**Task directions**
Your answer must consist of exactly the lines below, starting with the line with "You are a computer-use agent. The height" and going on through the line with "Tick the Teilbereich 8 checkbox", and nothing else.

Records contained in a dataset:
■ ■ ■ ■ ■ ■ ■
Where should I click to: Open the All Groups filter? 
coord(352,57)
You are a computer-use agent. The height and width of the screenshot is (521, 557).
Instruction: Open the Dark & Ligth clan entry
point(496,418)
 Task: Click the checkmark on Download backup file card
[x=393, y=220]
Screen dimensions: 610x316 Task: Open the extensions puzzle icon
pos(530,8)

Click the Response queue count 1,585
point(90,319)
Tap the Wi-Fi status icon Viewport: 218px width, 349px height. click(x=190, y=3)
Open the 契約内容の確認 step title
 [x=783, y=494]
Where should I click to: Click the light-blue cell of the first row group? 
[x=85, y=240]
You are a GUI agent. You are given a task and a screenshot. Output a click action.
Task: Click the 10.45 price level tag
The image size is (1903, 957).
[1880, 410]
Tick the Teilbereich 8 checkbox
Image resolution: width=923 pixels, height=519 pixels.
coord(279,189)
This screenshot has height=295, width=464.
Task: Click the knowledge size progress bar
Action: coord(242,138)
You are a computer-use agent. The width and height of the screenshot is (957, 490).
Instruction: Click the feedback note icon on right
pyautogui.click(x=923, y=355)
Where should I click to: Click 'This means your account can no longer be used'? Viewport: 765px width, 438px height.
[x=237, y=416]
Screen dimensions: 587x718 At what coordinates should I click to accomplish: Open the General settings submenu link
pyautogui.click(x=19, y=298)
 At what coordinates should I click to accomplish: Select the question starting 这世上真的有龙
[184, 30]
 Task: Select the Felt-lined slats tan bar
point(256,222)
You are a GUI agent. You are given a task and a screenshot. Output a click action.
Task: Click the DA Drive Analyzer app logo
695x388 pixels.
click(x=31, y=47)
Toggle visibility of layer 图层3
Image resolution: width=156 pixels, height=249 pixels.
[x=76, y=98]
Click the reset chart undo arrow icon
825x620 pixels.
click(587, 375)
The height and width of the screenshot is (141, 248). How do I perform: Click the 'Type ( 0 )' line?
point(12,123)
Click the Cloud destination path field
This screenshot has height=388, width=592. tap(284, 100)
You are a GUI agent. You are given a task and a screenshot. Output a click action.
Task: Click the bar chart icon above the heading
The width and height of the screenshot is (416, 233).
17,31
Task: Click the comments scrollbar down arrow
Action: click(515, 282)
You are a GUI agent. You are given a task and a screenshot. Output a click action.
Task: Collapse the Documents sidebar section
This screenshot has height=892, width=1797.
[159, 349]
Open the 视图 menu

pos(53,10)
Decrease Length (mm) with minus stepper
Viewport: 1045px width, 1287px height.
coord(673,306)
■ ■ ■ ■ ■ ■ ■
**Solved problem**
You are a computer-use agent. The height and width of the screenshot is (521, 557).
Instruction: Open the Dark & Ligth clan entry
point(496,418)
 Task: Click the checkmark on Download backup file card
[x=393, y=220]
Screen dimensions: 610x316 Task: Open the extensions puzzle icon
pos(530,8)

Click the Response queue count 1,585
point(90,319)
Tap the Wi-Fi status icon Viewport: 218px width, 349px height. click(x=190, y=3)
Open the 契約内容の確認 step title
 [x=783, y=494]
Where should I click to: Click the light-blue cell of the first row group? 
[x=85, y=240]
You are a GUI agent. You are given a task and a screenshot. Output a click action.
Task: Click the 10.45 price level tag
The image size is (1903, 957).
[1880, 410]
Tick the Teilbereich 8 checkbox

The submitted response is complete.